Niestety, zanim do niej dojdzie, trzeba przebrnąć przez pierwszą część książki, która obraca się wokół śledztwa prowadzonego przez Greene’a. Rotenberg nie poradził sobie z tym zadaniem – pojawiają się tam irytujące dłużyzny, a jedynymi sposobami na zapętlenie intrygi jest podsuwanie coraz to nowych postaci i tworzenie między nimi dość naciąganych powiązań. Jednak nawet takie próby zakręcenia czytelnikiem spełzły na niczym – od samego niemal początku wiedziałem, kto jest prawdziwym sprawcą zbrodni. Autor przy przedstawianiu postaci winowajcy i jego poczynań zostawiał tak wyraźnie sygnały, że nie wiem, czy napisanie tych fragmentów czerwoną czcionką oraz postawienie przy nich ogromnych wykrzykników nie byłyby mniej jednoznacznymi wskazówkami.

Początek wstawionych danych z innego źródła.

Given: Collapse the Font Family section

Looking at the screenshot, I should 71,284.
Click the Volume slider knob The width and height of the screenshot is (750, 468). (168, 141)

Drażni to tym bardziej, że gdyby Rotenberg skupił się na samym procesie, to byłaby to powieść na naprawdę wysokim poziomie – kiedy akcja przenosi się do kancelarii adwokackiej i na salę sądową, to otrzymujemy kawał błyskotliwej, wciągającej prozy. Znajdziemy tam intrygujące ustalanie taktyki zarówno ze strony obrońcy, jak i oskarżyciela, pełne napięcia sceny z przesłuchań świadków, kapitalne anegdotki dotyczące kanadyjskiego systemu prawnego. Może wydać się to niesamowite, ale nawet po obecnym w książce sarkazmie widać, że właśnie podczas pisania tych fragmentów kanadyjski autor czuł się jak ryba w wodzie – o ile wcześniej humor był miałki i wymuszony, o tyle podczas scen typowo prawniczych stawał się trafny, swobodny i ostry jak brzytwa.
Mimo tych niezaprzeczalnych plusów oraz faktu, że powieść spisana została ręką adwokata, nie broni się ona jako całość. Samego Rotenberga zaś nie bez przykrości muszę oskarżyć o nieumyślne spowodowanie śmierci: za pomocą tępego – dosłownie – narzędzia, którym była toporna intryga kryminalna, uśmiercił on obiecujący potencjał, jaki niewątpliwie tkwił w tej historii. Na pewno zrobił to nieświadomie i na sali sądowej byłoby to uznane jako dość istotna okoliczność łagodząca, jednak prawa rynku są bardziej bezlitosne niż prawo karne – na tle innych thrillerów prawniczych „Obwiniona” wypada blado, więc trzeba ją skazać na zapomnienie. Jedyne, co pozostaje mi zrobić, to rozłożyć bezradnie ręce przed autorem i powiedzieć: dura lex, sed lex.